> Exercise goal:
Only one stretch of the records below is wanted: the lines from the one holding "Click the collapse-all tree icon" through the one holding "Click the Foresight". Return it exactly, both ends included.

> Available data:
------

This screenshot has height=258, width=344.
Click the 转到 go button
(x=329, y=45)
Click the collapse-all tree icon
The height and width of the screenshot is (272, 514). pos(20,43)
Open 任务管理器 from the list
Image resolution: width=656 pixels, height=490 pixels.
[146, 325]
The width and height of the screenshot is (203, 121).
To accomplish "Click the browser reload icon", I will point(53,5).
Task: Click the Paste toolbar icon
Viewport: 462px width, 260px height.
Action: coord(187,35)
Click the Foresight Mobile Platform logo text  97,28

------

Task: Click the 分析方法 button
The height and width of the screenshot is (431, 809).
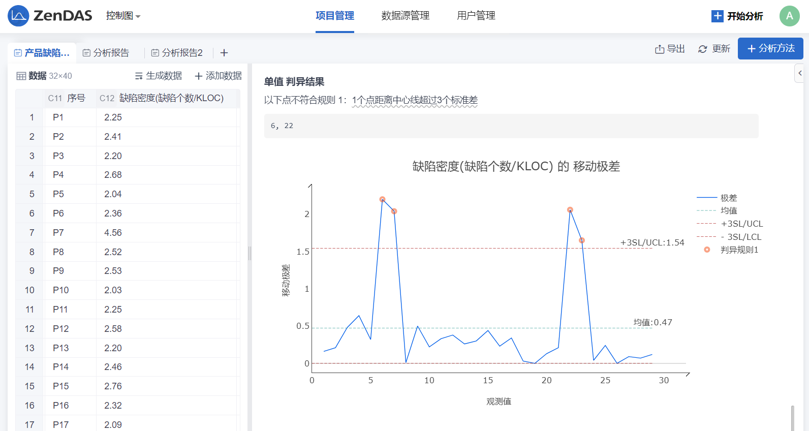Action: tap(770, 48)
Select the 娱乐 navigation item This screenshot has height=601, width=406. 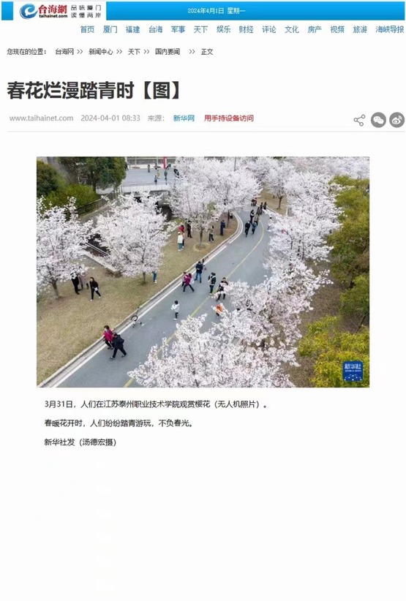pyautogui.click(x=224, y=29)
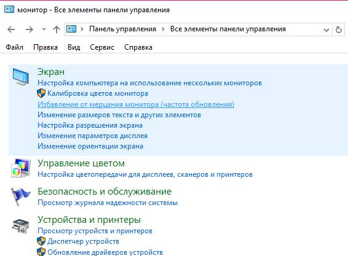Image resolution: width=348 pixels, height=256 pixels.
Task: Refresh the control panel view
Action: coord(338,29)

------

> Solution for this task:
Click the collapse-all tree icon
The height and width of the screenshot is (272, 514). pos(20,43)
Open 任务管理器 from the list
Image resolution: width=656 pixels, height=490 pixels.
[146, 325]
The width and height of the screenshot is (203, 121).
To accomplish "Click the browser reload icon", I will point(53,5).
Task: Click the Paste toolbar icon
Viewport: 462px width, 260px height.
Action: coord(187,35)
Click the Foresight Mobile Platform logo text  97,28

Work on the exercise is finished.